When it comes to human relationships, the passage seems to be telling us, we cannot delve on it deeply enough without touching on what children and their innate attitudes and basic openness to others can teach us adults. The question for now is not whether we are adult enough to remain faithful and committed to each other in whatever relationships or lifetime commitments we are involved in. The question is whether we have what it takes to remain in such commitment.


Jesus shows us an example of who or what type of persons have what it takes – children. It is children who are openly accepting of the kingdom, who are open fully to the demands of a committed relationship, who are loyal and who genuinely prize the value of dedicated and committed relationships, who ought to model for adults the beauty and the full meaning of a lifetime relationship such as marriage and relationship in the context of family life.


Contrast this to what is represented by the prevailing culture, particularly of the mass media. People enter into loose partnerships, and not necessarily deep and lasting relationships. Partnerships have to do primarily with security and material well-being; relationships have to do more with interpersonal growth and mutual enrichment. Partnerships, at bottom, cater to the one’s personal needs; relationships foster mutual transcendence that goes far beyond personal needs. Relationships foster the other’s growth and fulfillment. And since the focus is more on the other and the growth of the mutual relationship, a deep and lasting commitment such as married life calls for traits and characteristics that are modeled by children whose dedication, commitment and healthy attachment to their families are non pareil!
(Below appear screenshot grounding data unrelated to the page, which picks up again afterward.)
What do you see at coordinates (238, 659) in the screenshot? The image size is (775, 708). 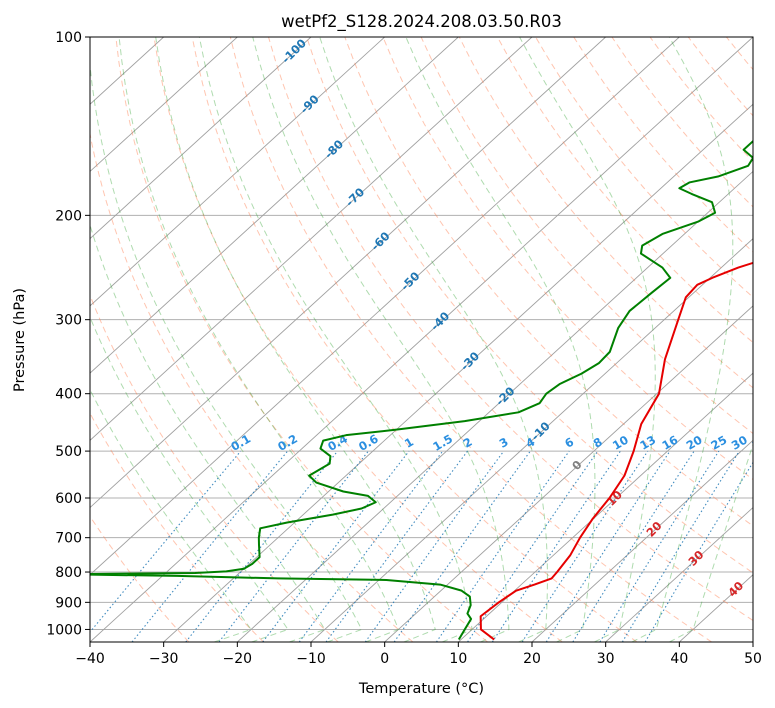 I see `x-tick-label: −20` at bounding box center [238, 659].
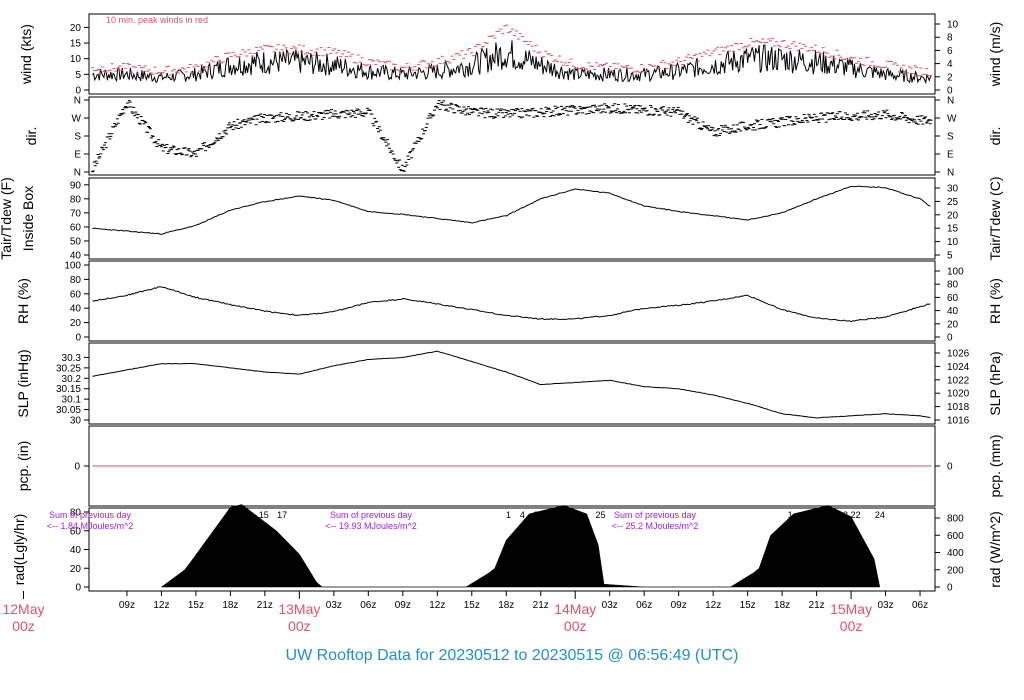 The height and width of the screenshot is (700, 1024). I want to click on slp-rtick-label: 1024, so click(958, 368).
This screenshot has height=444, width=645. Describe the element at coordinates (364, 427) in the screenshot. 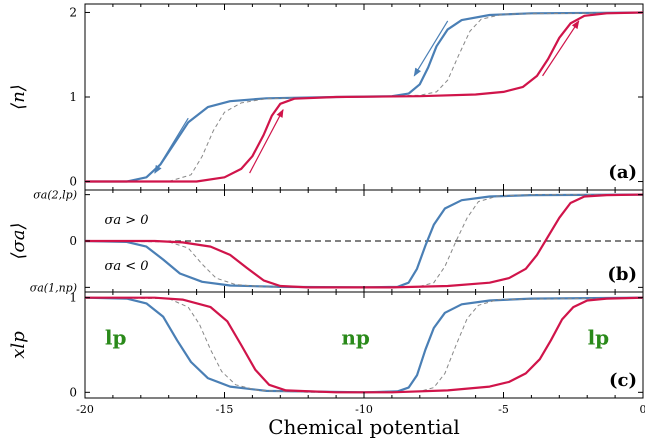

I see `x-axis-label: Chemical potential` at that location.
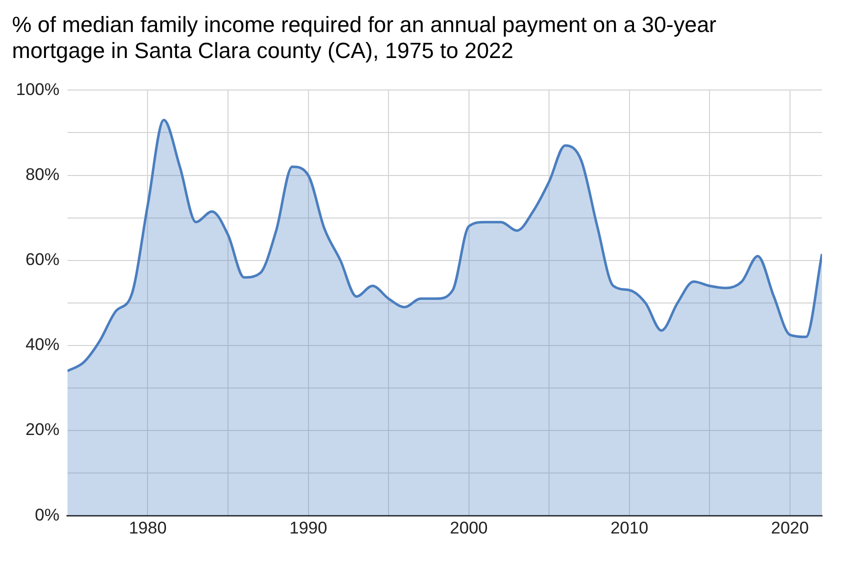  What do you see at coordinates (38, 90) in the screenshot?
I see `y-tick-label: 100%` at bounding box center [38, 90].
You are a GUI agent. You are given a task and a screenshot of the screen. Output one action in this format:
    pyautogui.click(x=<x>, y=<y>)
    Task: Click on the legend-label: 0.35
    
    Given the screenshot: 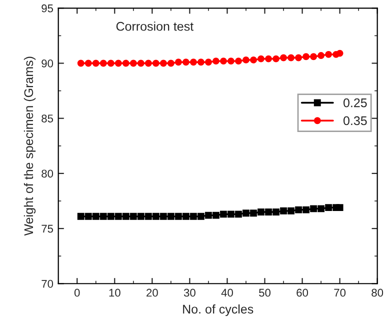 What is the action you would take?
    pyautogui.click(x=355, y=121)
    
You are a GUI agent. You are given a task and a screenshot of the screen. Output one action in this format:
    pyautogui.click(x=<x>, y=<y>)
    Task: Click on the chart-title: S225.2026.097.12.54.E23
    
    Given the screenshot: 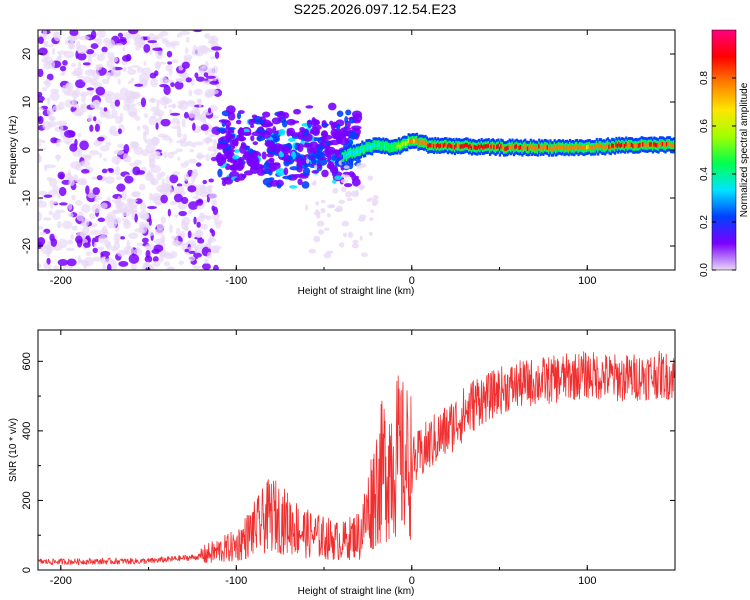 What is the action you would take?
    pyautogui.click(x=376, y=9)
    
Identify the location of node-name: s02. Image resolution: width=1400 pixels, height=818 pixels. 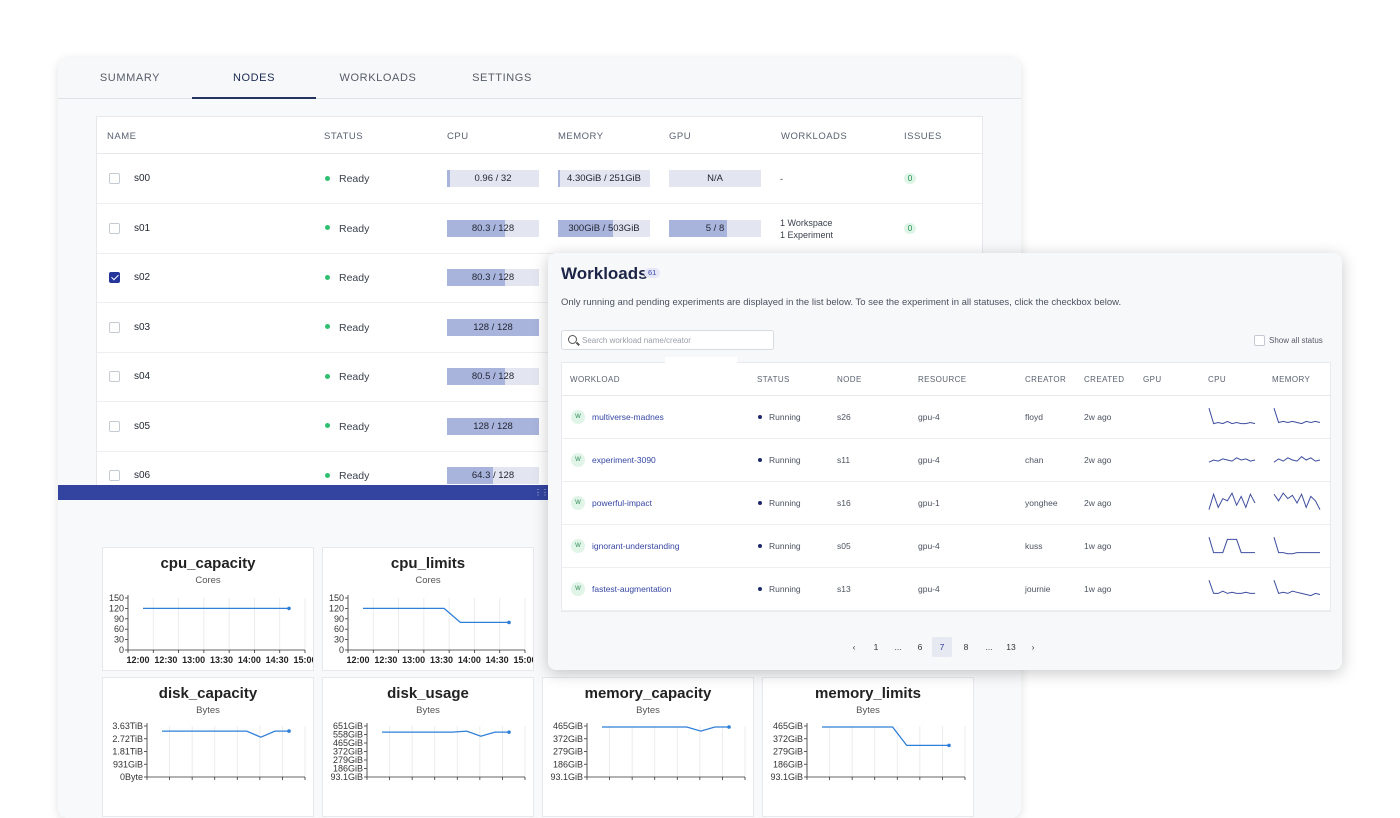
(142, 278).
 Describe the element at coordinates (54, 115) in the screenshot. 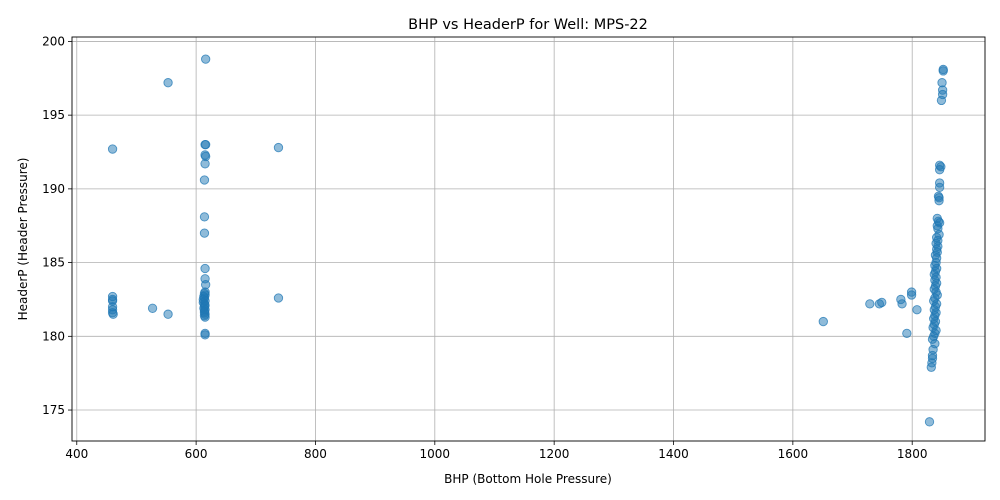

I see `y-tick-label: 195` at that location.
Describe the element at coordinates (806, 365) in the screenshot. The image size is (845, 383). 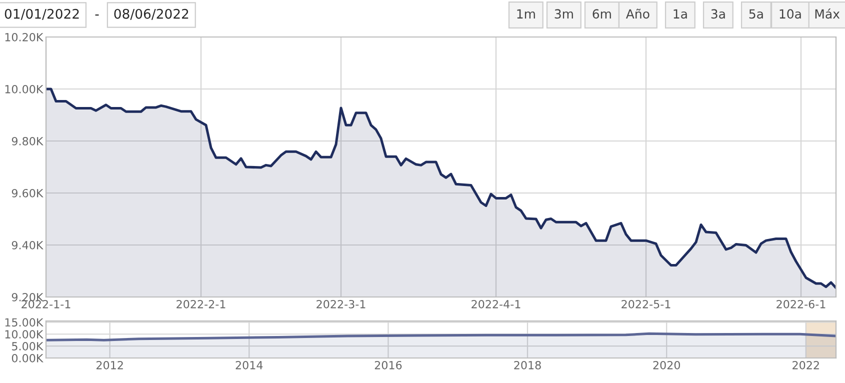
I see `x-tick-label: 2022` at that location.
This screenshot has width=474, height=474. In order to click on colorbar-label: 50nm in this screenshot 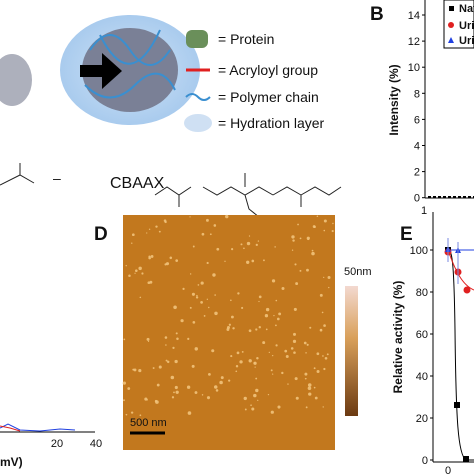, I will do `click(358, 272)`.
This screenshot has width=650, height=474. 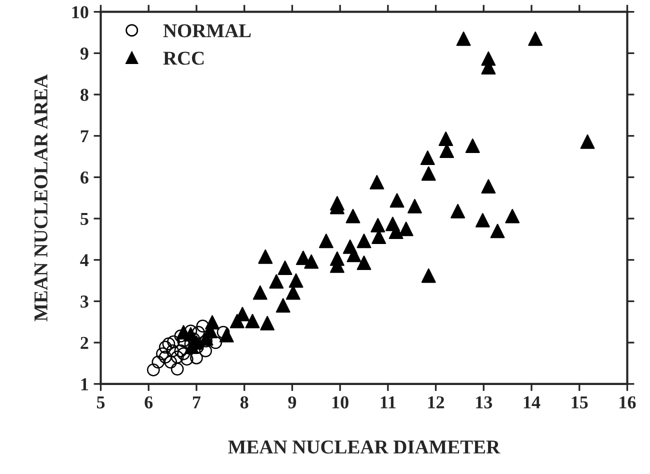 I want to click on x-axis-title: MEAN NUCLEAR DIAMETER, so click(x=364, y=447).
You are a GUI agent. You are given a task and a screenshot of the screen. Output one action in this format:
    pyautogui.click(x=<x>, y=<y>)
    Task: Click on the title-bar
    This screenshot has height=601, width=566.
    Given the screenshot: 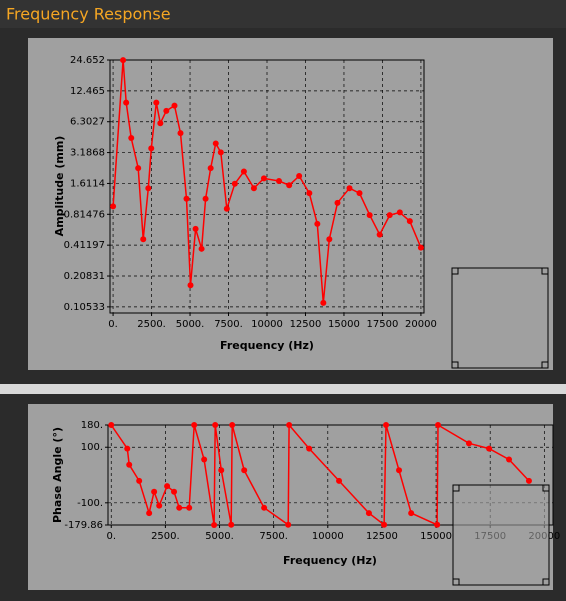 What is the action you would take?
    pyautogui.click(x=283, y=14)
    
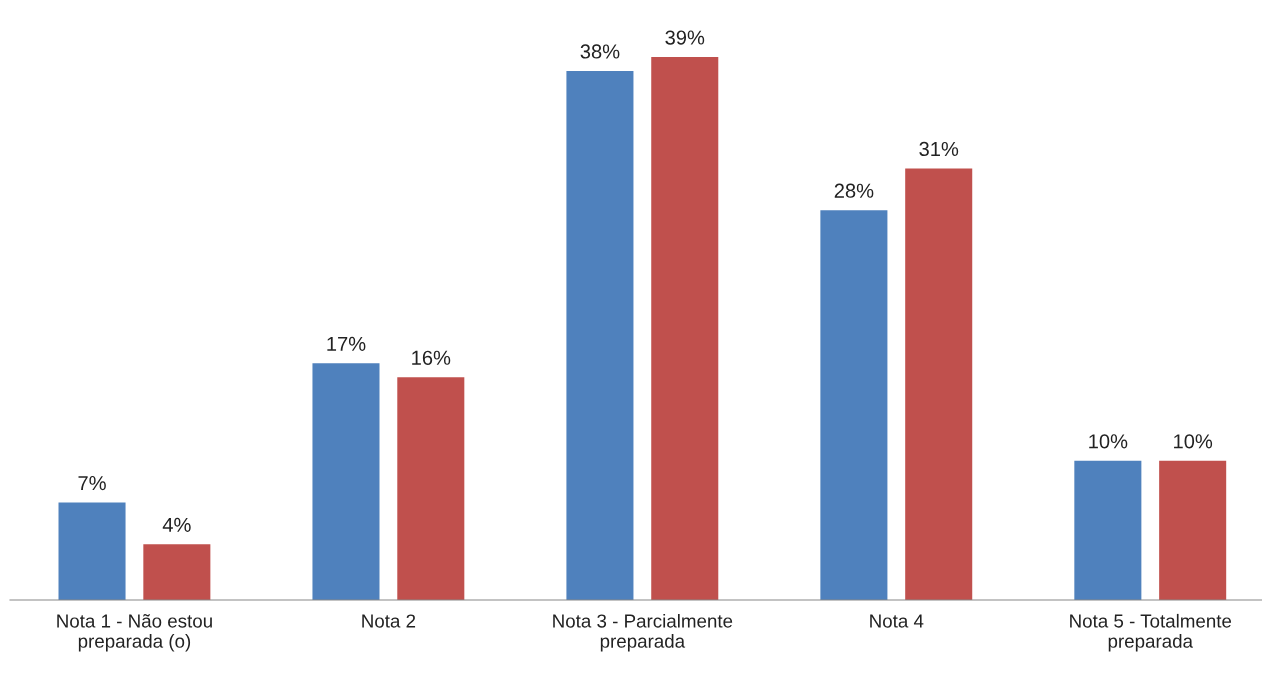  I want to click on data-label: 28%, so click(854, 190).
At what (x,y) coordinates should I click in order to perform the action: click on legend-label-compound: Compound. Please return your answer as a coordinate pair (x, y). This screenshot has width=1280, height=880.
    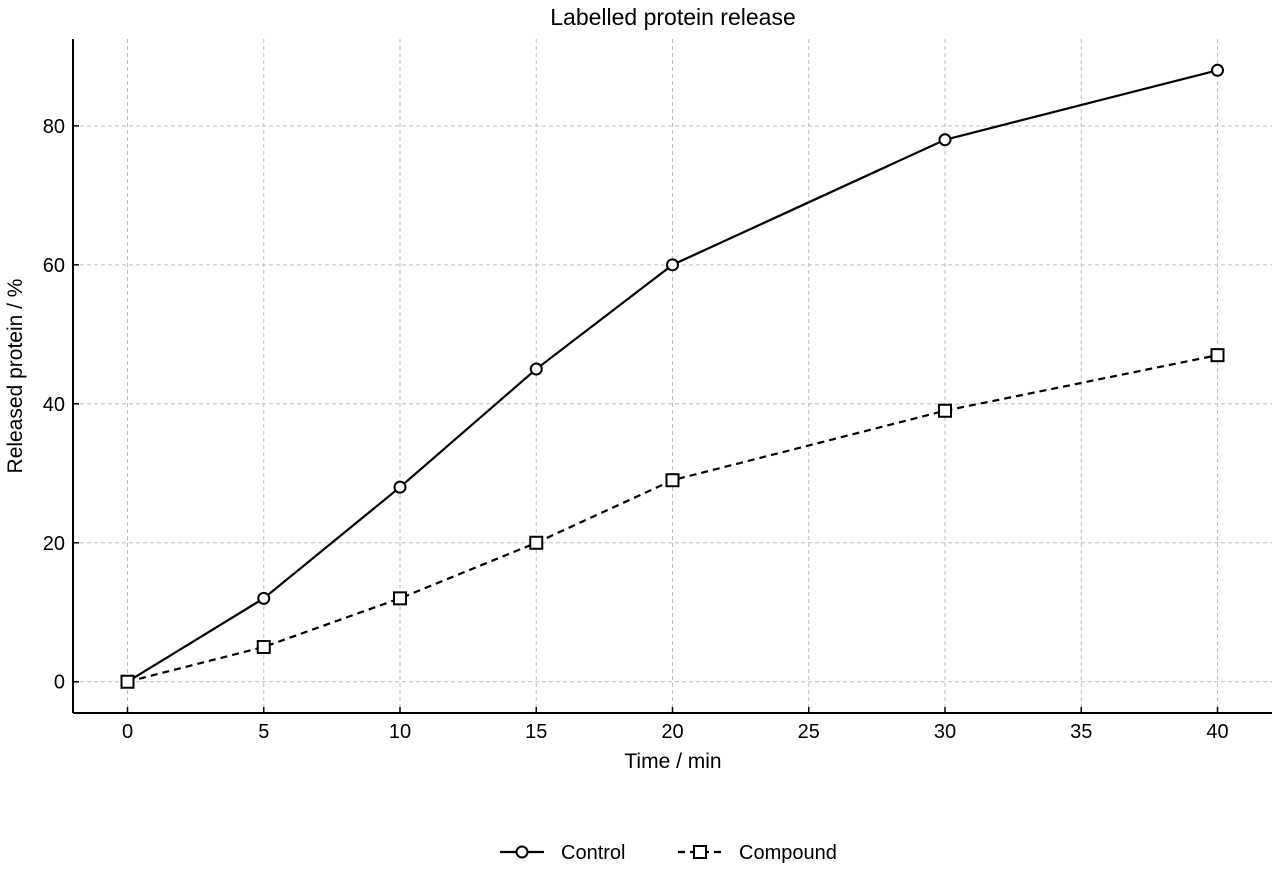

Today’s liturgy, therefore, is a telling lesson not only on marital fidelity, dedication and commitment, but also on family cohesion, unity and family intimacy and relationships. Families, not merely couples, are called to unity and lasting intimacy. At a time when a multiplicity of challenges beset family integrity and unity all over the world, when the prevailing popular culture speaks of facility in terms of moving in and out of temporary “family clusters,” when distinct and disparate families can easily “blend” together and create new “fusions” and “alliances” based more on material well-being and security rather than committed love, today’s liturgy and readings would have us cast a long look at children and what they can teach us sophisticated adults. It is time couples became a lot less focused on themselves and their mutual relationships. It is high time they looked a little more on children, not so much in terms of these children’s needs, but in terms of what they can teach the very same couples and adults in general. Children, who are basically and fundamentally open to lasting relationships, who are naturally and innately receptive to issues of fidelity, unity, trust, commitment, attachment and dedication, are those indeed, to whom the Kingdom belongs. For the Kingdom of God is basically togetherness of disparate and distinct persons into one community, which God in Jesus His Son and our Savior, has come to gather all of us into. In a very real sense, children are those who are deeply open to belongingness, to family togetherness, to community. They are thus, young enough to be part of the kingdom of God! And adults like us had better be like them and accept them if we want to be part of the kingdom.